Adrienne LaFrance. "Is There Such a Thing as a Safe Gun?"
It is accurate to note that people wouldn't always be able to kill other people without guns. But that's because, under certain conditions, you more or less require a firearm to do the job. But those conditions are a lot more specific than you might be lead to believe. Guns are tools, and therefore they share many of the traits that are common to tools. One of those traits is that they are opimized for specific tasks, but another of those traits is that they are not the only tool capable of carrying out those same tasks. (While we're on the topic, it's also worthwhile to point out that people aren't always able to kill other people with guns. "Guns" aren't a sort of remote control for human beings the comes with an "off" switch for disrupting human homeostasis. People regularly survive gunshot wounds.)
There are no "guns" in my apartment. But there is no shortage of other items in it that can be used to kill or injure another human being. True, I can't decide on a whim to go downtown and riddle a number of people with bullets - that specific sort of rapid mass assault is outside of the ability of the things that I keep in my home. But if I got it into my head that I wanted to kill a number of people, and I didn't need to have it done before going to bed this evening, the assorted bric-à-brac that I can gather up without leaving my four walls has me covered. And if I did feel the need to murder multiple people before turning in this evening, I could access that capability - I would just have to leave my apartment first.
Given this, the danger of too-tightly linking our capacity for murder with the ability to access firearms is that we act, and then don't see the drop in homicides that we'd be expecting. While I expect that we would see an immediate drop in the murder rate, to keep it down will require more.

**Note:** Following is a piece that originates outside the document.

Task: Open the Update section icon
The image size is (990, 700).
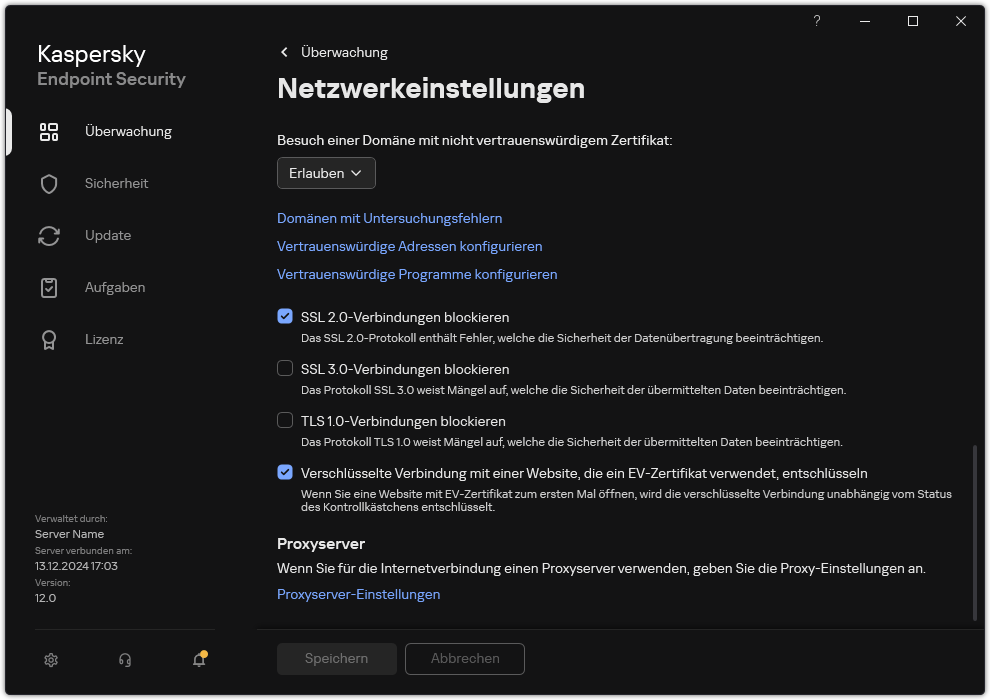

It's tempting to see the average American criminal as such an uncreative sort that they wouldn't know what to do if they didn't have guns at their disposal, but human history has shown us that where there is murderous intent, there is a way.

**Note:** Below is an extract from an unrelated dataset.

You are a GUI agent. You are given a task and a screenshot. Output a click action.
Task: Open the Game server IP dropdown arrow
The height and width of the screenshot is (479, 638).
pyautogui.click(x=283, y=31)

This isn't meant to be a defense of the status quo. The uproar that ensues when people talk about something as simple as background checks before purchases never ceases to amaze me. And the idea that if only more people carried guns with them, mass shootings would be less one-sided is laughable. But the problem that we have in the United States with homicide isn't simply one of access to a specific category of lethal weapon. The are social, economic and public health issues that we've been doing our best to ignore for some time now - I'm skeptical of the idea that we'd suddenly decide to tackle them once the National Rifle Association is out of the way.

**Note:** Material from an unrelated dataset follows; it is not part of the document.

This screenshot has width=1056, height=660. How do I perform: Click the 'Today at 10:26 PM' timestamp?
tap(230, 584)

When it comes to the issue of murder in the United States, "guns" are not a "Why." They're a "How." And although they're the "How" that most immediately comes to the mind of most people - most people aren't murderers. Seeking to cast "access to firearms" into the "Why" column, and then make it the dominant entry there because that's what occurs to us risks blinding us to the real reasons - and that's not what journalism, or even accurate advocacy, is designed to do.